→ Task data
......

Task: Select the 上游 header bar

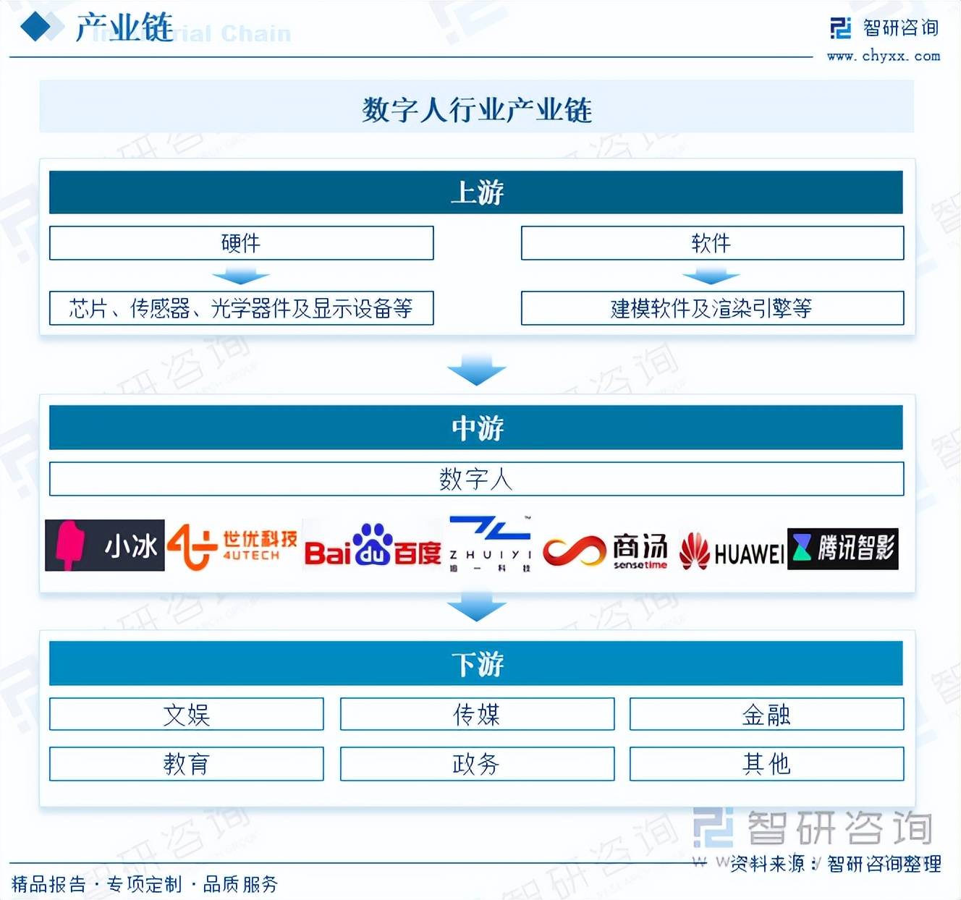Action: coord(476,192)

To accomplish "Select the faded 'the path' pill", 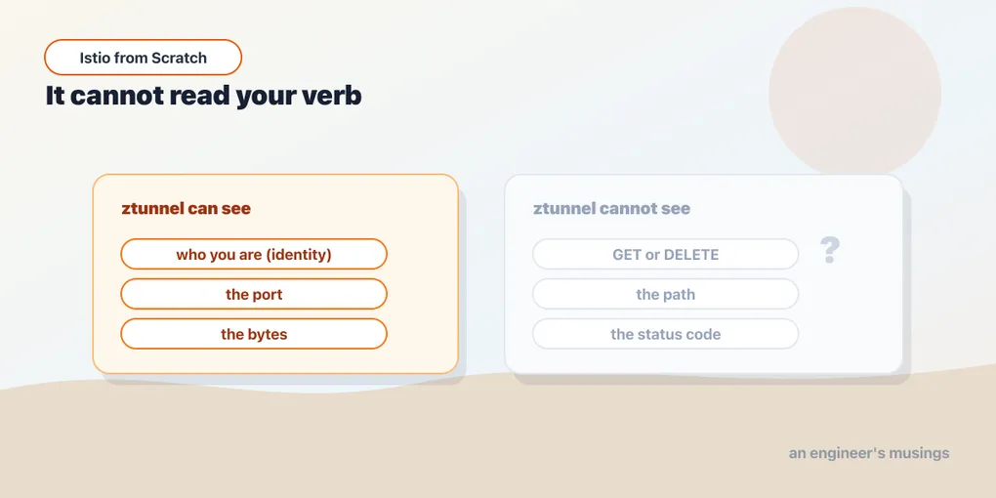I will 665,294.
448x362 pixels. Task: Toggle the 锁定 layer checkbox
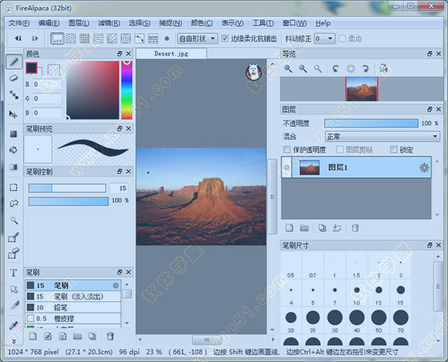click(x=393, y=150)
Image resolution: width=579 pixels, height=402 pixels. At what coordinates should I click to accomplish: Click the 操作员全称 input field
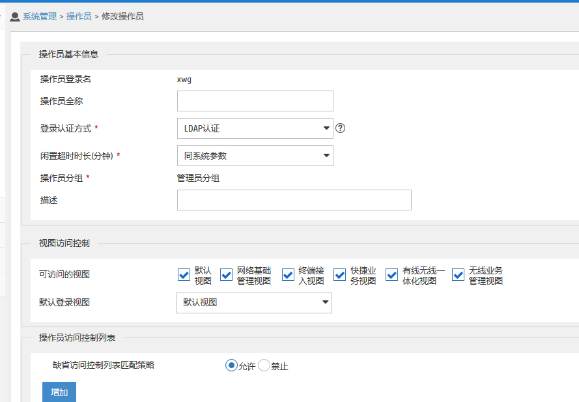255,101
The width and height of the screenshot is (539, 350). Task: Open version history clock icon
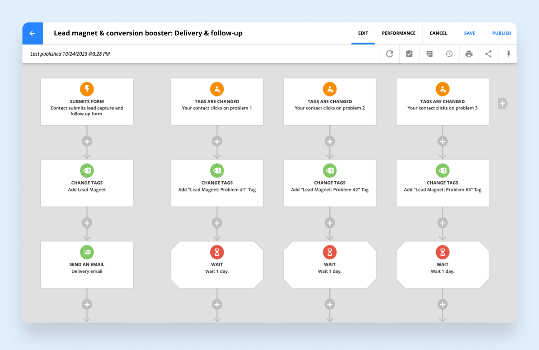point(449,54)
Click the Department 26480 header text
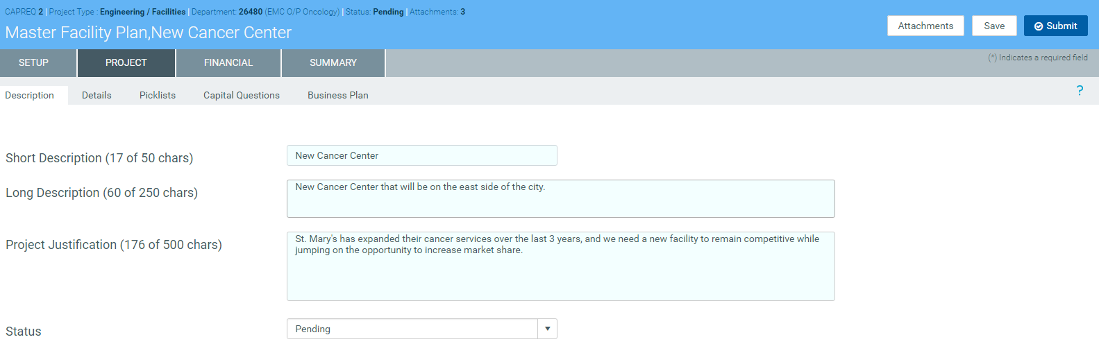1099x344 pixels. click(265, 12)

......

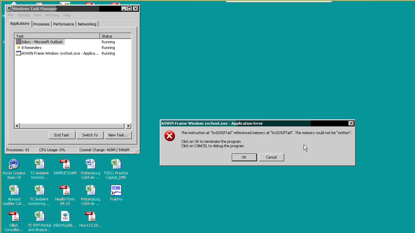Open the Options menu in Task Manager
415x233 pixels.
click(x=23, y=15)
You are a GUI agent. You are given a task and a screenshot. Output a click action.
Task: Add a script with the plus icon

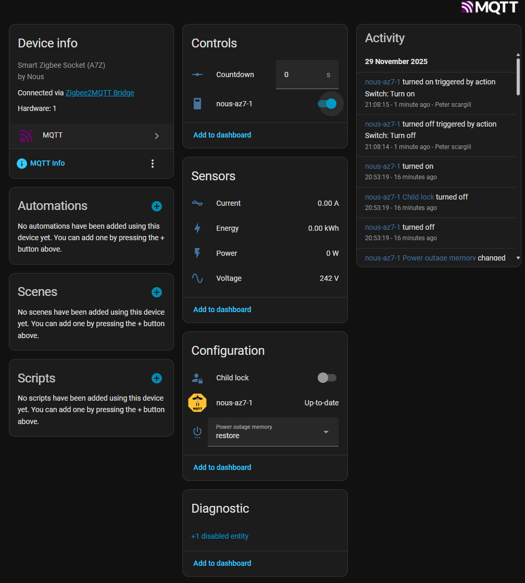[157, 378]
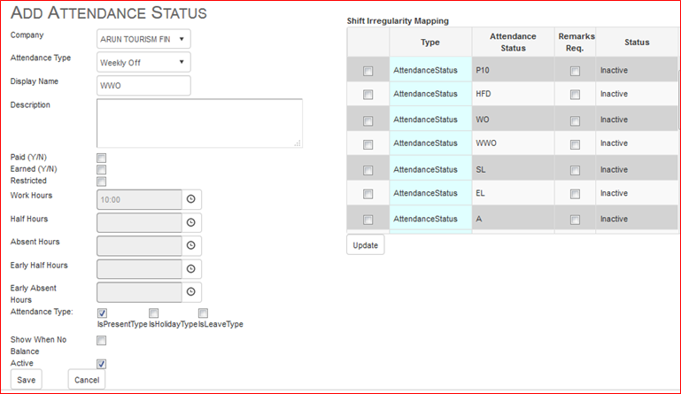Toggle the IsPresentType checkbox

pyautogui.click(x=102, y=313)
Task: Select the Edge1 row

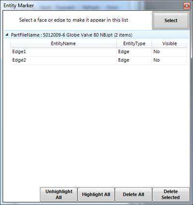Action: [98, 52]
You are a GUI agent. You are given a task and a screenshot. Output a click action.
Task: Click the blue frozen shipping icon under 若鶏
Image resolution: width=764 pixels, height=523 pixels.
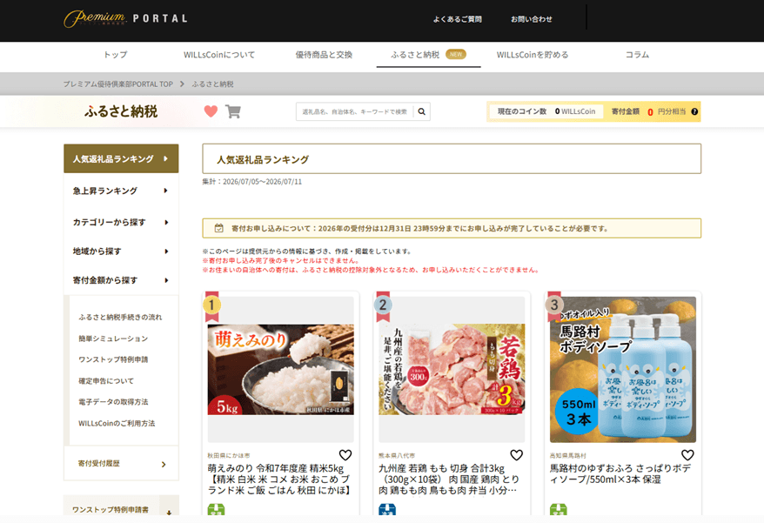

......

→ Exercise requirements
Starting with the line that contains "Task: Select the Edge1 row" and going on through the line that contains "Image resolution: width=764", give those lines of the items as a JSON list of strings, one string per line, with blank lines left out. Leave the pictures out of the answer.

→ Exercise result
[
  "Task: Select the Edge1 row",
  "Action: [98, 52]",
  "You are a GUI agent. You are given a task and a screenshot. Output a click action.",
  "Task: Click the blue frozen shipping icon under 若鶏",
  "Image resolution: width=764 pixels, height=523 pixels."
]